Most web-based partner portal software vendors—sometimes referred to as SaaS (Software as a Service) partner portal providers—have built software with large-screen experiences in mind. There are three primary reasons behind this. First, many content creation activities today still require access to a large screen such as a desktop PC monitor. From that perspective, it makes sense that vendors and their designers who access partner portal software and create content for uploading should be able to do so on a big screen. The second reason for a desktop-centric approach to partner portal software is more technical: Vendors know that rebuilding their software to provide mobile-friendly features and functionality requires additional investment of resources. Finally, until recently most access to partner portal software has been via desktop devices, so there hasn’t been enough data to substantiate a business case for putting mobile first.

This last reason takes us into chicken-and-egg territory, and it highlights a risk that vendors assume when they stubbornly resist change. If there aren’t enough partner users accessing the partner portal via their mobile devices to justify a mobile-first approach, isn’t it possible that’s because most partner portal software is not mobile friendly? Actually, there is already plenty of data tracking secondary usage—e.g., applications that are available for access via mobile devices and also via large screen desktop devices—that clearly shows users are gradually—and in some cases quite rapidly—shifting towards mobile-based access. Examples that we can all relate to are email, calendar and task applications. A recent article by Alex Sessoms, Senior Partner Marketing Manager at Microsoft notes that “the number of mobile workers worldwide is expected to increase from 1.32 billion in 2014 (about 37 percent of the global workforce) to 1.75 billion in 2020 (about 42 percent of the global workforce), according to mobile research firm Strategy Analytics.” We can safely assume this trend will only intensify as more and more applications become mobile-centric.

If your organization is wondering how to drive adoption and usage of various programs that you deliver via your partner portal software, I would urge you to carefully consider a mobile-first strategy. This is incredibly important, because the user interaction model encompassing what users access and how is fundamentally different for mobile devices vs. large screen devices. If a partner portal software vendor is not thinking through this usage model and adapting to changing user behavior, their mobile applications will likely experience much higher failure rates because of user frustration.  Whenever ease of use is compromised, usage levels drop. Pushing an existing desktop software interface through a mobile interface is a non-starter.

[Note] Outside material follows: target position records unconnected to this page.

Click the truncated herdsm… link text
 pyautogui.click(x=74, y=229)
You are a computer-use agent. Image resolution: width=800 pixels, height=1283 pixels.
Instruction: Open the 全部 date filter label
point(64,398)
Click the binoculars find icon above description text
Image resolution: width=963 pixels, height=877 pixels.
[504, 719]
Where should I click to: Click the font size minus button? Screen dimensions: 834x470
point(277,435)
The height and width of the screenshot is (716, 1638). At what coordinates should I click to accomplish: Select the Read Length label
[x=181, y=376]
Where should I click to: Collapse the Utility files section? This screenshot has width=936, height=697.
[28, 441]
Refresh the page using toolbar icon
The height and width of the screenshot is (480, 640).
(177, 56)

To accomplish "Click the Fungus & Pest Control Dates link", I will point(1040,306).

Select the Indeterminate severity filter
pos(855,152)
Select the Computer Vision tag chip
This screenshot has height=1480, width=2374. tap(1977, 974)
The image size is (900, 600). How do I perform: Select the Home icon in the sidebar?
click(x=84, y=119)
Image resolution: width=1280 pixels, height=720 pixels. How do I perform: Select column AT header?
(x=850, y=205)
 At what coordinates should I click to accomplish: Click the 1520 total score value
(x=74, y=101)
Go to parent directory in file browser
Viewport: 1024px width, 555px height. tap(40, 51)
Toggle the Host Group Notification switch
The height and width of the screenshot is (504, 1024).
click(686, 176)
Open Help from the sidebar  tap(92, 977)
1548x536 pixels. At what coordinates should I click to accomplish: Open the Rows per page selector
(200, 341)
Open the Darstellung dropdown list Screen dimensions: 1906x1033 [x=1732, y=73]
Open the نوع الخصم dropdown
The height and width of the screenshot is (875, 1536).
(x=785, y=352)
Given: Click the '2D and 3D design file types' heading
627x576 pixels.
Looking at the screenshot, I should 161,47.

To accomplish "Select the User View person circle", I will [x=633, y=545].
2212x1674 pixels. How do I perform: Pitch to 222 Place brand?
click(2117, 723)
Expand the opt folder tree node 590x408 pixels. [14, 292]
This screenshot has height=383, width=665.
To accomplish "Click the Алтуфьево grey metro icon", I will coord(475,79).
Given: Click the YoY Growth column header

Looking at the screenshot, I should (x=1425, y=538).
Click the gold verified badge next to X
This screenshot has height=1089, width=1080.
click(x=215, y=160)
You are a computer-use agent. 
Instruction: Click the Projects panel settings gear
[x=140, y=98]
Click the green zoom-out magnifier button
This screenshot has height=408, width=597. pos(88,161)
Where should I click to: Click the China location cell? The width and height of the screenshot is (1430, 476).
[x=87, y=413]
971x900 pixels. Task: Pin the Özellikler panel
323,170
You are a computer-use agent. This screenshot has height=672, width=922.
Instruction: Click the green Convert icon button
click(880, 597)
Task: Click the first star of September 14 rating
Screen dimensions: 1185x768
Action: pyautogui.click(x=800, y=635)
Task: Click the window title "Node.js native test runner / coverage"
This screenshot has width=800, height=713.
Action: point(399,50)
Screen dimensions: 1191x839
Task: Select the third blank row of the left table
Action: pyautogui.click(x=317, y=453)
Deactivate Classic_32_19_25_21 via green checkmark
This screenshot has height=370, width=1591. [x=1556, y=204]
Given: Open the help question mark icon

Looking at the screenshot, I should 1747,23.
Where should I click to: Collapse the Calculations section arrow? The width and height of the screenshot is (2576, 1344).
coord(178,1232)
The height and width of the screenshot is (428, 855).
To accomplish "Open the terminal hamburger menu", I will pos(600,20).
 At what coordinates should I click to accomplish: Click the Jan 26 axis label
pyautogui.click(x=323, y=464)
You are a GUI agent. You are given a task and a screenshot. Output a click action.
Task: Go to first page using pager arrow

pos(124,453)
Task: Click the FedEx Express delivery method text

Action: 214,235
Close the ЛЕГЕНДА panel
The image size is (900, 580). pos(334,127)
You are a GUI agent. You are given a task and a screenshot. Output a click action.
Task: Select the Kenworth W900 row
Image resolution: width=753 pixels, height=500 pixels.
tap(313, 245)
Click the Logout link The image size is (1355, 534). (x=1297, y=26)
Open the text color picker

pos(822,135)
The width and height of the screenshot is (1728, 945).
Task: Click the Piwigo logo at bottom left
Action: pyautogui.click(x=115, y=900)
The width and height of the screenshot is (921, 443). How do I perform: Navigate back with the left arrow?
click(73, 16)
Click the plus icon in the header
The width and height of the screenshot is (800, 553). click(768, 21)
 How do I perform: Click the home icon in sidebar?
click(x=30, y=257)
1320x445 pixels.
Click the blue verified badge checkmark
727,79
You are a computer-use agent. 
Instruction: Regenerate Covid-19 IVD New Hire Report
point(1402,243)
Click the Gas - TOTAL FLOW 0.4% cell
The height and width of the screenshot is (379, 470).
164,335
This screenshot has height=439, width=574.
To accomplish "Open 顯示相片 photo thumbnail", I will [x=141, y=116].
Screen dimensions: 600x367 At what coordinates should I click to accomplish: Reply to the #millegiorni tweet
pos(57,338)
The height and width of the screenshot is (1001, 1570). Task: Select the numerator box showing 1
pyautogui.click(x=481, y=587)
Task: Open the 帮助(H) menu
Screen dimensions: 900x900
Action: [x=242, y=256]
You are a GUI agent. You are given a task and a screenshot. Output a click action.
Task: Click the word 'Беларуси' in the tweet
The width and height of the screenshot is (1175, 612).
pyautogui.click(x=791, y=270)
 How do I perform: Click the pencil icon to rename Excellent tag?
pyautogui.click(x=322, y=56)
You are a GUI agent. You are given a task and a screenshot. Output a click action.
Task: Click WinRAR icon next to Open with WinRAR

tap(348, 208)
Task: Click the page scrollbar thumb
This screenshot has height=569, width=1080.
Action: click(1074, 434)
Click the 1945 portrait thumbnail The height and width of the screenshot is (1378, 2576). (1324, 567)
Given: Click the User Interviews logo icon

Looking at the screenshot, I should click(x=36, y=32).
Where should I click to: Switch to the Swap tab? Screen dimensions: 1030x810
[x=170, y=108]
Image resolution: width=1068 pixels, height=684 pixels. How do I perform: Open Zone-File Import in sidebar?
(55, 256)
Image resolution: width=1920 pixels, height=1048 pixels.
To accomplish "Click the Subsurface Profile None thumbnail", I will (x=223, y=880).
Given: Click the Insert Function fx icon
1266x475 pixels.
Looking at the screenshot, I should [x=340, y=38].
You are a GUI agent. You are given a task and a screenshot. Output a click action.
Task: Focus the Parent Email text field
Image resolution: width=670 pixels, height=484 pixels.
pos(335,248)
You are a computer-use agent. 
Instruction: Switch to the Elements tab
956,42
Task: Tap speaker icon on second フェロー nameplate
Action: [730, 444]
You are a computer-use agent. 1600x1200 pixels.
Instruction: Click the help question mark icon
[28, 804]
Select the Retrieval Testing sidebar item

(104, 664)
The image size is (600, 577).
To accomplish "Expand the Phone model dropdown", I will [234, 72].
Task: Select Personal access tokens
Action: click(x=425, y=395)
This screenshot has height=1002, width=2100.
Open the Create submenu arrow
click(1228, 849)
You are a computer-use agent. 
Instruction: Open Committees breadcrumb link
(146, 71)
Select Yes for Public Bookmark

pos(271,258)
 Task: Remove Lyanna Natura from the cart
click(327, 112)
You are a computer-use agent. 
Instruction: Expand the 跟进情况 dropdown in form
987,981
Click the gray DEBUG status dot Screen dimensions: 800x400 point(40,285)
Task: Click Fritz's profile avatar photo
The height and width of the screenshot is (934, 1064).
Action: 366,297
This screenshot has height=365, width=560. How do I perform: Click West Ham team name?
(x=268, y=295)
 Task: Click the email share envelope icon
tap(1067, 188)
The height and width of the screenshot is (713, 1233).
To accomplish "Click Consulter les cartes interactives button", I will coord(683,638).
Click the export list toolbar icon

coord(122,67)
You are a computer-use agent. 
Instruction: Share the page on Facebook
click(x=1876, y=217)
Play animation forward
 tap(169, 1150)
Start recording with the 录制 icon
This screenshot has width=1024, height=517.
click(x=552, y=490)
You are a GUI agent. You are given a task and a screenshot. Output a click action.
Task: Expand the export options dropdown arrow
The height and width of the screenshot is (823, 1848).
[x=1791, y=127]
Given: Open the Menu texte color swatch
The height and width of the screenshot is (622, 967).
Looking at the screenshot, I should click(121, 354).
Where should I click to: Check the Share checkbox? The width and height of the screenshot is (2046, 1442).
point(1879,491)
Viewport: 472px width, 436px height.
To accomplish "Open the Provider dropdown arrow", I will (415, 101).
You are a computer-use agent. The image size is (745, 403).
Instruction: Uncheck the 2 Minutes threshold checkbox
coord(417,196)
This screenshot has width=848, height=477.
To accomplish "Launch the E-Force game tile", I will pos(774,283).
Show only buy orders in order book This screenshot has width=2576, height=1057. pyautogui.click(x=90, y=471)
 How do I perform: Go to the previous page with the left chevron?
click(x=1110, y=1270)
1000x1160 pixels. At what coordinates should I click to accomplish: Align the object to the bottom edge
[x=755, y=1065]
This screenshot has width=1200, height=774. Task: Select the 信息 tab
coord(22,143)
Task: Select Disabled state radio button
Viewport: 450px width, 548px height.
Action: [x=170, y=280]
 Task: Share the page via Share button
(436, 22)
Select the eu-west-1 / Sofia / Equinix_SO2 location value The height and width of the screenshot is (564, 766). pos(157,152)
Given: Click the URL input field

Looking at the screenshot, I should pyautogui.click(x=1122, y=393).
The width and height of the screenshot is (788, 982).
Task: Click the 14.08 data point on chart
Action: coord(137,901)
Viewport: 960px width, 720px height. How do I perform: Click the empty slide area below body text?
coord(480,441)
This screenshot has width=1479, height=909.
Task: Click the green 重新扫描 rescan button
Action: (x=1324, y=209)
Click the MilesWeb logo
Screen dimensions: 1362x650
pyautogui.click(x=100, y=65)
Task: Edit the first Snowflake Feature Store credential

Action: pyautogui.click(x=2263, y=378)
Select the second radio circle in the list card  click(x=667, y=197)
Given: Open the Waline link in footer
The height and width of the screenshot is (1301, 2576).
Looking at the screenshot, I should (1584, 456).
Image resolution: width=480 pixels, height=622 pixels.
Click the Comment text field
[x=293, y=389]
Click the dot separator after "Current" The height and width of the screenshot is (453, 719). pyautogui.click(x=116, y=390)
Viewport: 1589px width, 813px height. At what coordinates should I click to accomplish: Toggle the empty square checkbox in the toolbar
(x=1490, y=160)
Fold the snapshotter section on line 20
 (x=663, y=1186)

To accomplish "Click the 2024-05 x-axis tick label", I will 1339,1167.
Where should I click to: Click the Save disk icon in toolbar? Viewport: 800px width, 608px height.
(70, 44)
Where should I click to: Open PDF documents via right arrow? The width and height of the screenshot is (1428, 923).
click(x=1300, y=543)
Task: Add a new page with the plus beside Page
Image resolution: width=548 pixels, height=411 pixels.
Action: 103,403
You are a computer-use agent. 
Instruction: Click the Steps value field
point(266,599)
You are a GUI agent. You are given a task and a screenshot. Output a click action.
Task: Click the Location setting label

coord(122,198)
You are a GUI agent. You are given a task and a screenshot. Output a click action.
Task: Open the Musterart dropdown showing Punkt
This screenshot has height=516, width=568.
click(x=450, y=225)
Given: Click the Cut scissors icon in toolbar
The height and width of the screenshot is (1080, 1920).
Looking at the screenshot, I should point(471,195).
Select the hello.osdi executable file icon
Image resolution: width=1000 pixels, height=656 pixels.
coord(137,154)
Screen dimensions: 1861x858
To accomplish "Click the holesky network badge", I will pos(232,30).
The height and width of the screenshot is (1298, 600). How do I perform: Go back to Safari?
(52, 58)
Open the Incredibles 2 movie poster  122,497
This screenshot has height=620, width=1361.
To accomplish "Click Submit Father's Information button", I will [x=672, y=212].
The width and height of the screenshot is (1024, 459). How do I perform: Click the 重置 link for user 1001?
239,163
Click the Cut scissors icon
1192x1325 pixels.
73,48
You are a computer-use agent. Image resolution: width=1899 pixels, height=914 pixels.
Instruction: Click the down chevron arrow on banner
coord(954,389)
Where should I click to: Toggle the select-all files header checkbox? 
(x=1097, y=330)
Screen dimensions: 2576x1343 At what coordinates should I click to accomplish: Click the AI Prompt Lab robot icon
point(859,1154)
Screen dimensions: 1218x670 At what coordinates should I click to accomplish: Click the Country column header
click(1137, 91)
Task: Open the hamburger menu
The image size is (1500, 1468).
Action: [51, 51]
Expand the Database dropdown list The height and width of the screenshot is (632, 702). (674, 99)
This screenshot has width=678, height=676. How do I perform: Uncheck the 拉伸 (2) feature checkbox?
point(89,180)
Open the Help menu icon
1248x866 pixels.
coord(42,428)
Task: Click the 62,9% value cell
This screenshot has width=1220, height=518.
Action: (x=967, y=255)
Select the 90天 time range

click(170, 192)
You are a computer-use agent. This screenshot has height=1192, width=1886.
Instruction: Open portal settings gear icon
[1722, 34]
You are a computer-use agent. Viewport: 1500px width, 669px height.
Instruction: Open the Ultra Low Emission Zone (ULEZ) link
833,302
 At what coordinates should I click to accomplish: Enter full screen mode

On the bright side, there are partner portal software vendors like ZINFI that have fully embraced a mobile-first strategy and are constantly re-architecting their platform to fully address the unique requirements of mobile devices. A mobile-first strategy can drive up the usage of partner portal and reduce administrative costs of dealing with a lot of frustrated users. It’s also a much better, smarter way to transition to the future.